Menurutnya, pemerintah daerah akan melakukan penyesuaian terhadap nilai nominal hibah yang disalurkan, bukan pada jumlah ormas penerimanya. "Nilai nominalnya yang akan menyesuaikan anggaran yang ada," lanjutnya.
Diketahui, berdasarkan dokumen Kebijakan Umum Anggaran dan Plafon Prioritas Anggaran Sementara (KUA-PPAS) APBD 2026, TKD Kota Malang diperkirakan menurun sebesar 21,2 persen, dari semula Rp1,3 triliun dalam APBD Induk 2025 menjadi Rp1,05 triliun.

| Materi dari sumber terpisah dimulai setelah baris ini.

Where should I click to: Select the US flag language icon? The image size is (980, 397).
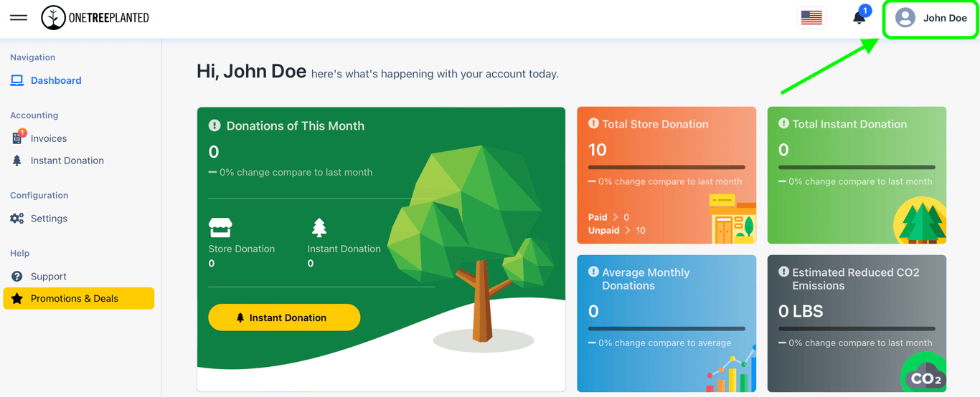coord(811,18)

Kondisi tersebut berpotensi menekan kemampuan fiskal daerah, termasuk dalam menyalurkan hibah bagi ormas di bawah koordinasi Bagian Kesra.
Di sisi lain, Sholeh menyebut dalam tiga tahun terakhir jumlah ormas penerima hibah justru mengalami peningkatan. "Ormas yang memperoleh hibah di 2025 ini ada 17. Kalau di 2024 ada 13, di 2023 juga ada 13," katanya.
Dijelaskannya, meningkatnya jumlah penerima hibah disebabkan oleh banyaknya masyarakat dan organisasi yang mengajukan permohonan bantuan ke pemerintah daerah.
Lebih lanjut, pada tahun anggaran 2025 ini, Pemkot Malang menggelontorkan sekitar Rp2,9 miliar untuk belasan ormas yang menerima hibah.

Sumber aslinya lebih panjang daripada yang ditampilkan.